Elasticsearch Cluster Architecture and Data Layer Design
This article explains Elasticsearch's cluster architecture, including nodes, indices, shards, and replicas, compares mixed and tiered deployment models, discusses the data storage layer and replication trade‑offs, and presents two typical distributed data system designs with their advantages and drawbacks.
Elasticsearch Cluster Architecture
Elasticsearch is a widely used open‑source search and analytics system that serves three main scenarios: full‑text search, JSON document storage, and time‑series data analysis. Its core concepts include Nodes (running instances), Indices (logical collections of mappings and inverted files), Shards (data partitions managed by nodes), and Replicas (copies of shards for reliability and read scaling).
Index Process
When indexing a document, it is first routed to the primary shard, indexed there, and then replicated to its replica shards; the operation is considered successful only after all replicas have persisted the data.
Role Deployment Methods
Elasticsearch supports two deployment styles:
Mixed Deployment (left diagram) : Data and Transport roles coexist on the same node, simplifying setup but causing resource contention and scaling limits, especially in large clusters.
Tiered Deployment (right diagram) : Transport nodes handle request routing and result merging, while dedicated Data nodes store and process data, offering isolation, better scalability, and hot‑update capability.

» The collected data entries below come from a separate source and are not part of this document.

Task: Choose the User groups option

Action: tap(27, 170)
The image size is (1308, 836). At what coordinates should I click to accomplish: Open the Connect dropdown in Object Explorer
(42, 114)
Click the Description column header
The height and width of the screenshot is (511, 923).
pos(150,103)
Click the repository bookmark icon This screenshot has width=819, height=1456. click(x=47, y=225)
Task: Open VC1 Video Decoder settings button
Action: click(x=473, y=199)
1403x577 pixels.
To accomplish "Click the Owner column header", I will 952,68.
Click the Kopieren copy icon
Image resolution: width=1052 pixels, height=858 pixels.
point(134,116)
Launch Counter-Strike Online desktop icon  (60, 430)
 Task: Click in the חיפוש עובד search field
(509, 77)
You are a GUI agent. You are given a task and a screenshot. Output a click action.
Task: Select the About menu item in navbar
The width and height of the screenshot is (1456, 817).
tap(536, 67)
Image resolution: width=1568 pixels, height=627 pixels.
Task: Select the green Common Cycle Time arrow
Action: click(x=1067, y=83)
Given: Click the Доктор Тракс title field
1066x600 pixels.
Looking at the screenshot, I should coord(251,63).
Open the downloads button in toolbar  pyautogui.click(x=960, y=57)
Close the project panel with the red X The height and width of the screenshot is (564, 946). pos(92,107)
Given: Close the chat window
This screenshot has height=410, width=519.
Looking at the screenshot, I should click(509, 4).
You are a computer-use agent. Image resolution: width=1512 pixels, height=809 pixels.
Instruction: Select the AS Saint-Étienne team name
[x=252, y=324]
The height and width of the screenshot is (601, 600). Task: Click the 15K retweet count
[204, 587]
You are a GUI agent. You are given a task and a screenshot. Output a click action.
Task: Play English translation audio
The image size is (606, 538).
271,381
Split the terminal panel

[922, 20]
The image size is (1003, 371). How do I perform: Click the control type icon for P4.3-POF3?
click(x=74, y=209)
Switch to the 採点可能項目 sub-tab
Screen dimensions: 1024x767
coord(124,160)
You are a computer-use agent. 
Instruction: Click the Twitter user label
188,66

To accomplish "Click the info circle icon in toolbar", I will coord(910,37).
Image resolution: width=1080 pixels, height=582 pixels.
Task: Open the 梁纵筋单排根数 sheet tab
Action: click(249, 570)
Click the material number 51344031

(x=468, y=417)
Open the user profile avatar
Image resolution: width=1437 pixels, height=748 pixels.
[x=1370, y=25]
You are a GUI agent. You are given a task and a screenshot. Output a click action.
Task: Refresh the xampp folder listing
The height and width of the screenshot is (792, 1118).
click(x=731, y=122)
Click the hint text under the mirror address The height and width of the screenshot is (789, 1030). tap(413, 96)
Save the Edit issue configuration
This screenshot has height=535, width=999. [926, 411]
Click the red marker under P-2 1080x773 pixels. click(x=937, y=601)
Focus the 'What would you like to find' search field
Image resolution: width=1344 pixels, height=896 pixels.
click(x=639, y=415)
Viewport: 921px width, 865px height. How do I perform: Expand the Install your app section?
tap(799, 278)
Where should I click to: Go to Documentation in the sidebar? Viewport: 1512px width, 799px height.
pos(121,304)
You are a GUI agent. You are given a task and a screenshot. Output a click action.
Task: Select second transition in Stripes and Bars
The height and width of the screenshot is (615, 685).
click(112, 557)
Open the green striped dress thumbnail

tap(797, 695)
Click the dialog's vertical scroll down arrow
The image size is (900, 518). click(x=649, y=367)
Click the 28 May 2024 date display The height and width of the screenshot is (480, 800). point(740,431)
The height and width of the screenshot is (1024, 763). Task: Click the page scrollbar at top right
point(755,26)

Elasticsearch Data Layer Architecture
Indices and metadata are stored on the local file system using various loading strategies (niofs, mmap, simplefs, smb). By default Elasticsearch selects the optimal method, but users can configure it manually.
Replica (Copy) Mechanism
Each index can be configured with a replica count. Replicas provide three main benefits: service availability during node failures, data reliability against hardware loss, and increased query capacity by distributing read traffic.
Problems of Replication
Additional cost and resource waste when replicas are not needed for performance.
Write throughput reduction because every write must be propagated to primary and all replicas.
Slow scaling when dynamically adding replicas, as full data copy is required.
Distributed System Types
1. Local File‑System Based Distributed System
Data is stored on each node’s local disks. Shards (primary + replica) are placed on different machines. Failure of a node triggers primary‑replica election and data copy to a new node, which can be time‑consuming for large datasets.
2. Distributed File‑System (Shared Storage) Based System
Computation and storage are separated: shards contain only compute logic and reference data stored in a shared distributed file system (e.g., HDFS). This enables elastic scaling of compute and storage independently, reduces data copy overhead, but may suffer from lower I/O performance compared to local disks.
Conclusion
Both architectures have distinct strengths and weaknesses; choosing the appropriate model depends on workload characteristics, cost considerations, and scalability requirements. The article provides a foundational overview of distributed data system designs, focusing on Elasticsearch as a concrete example.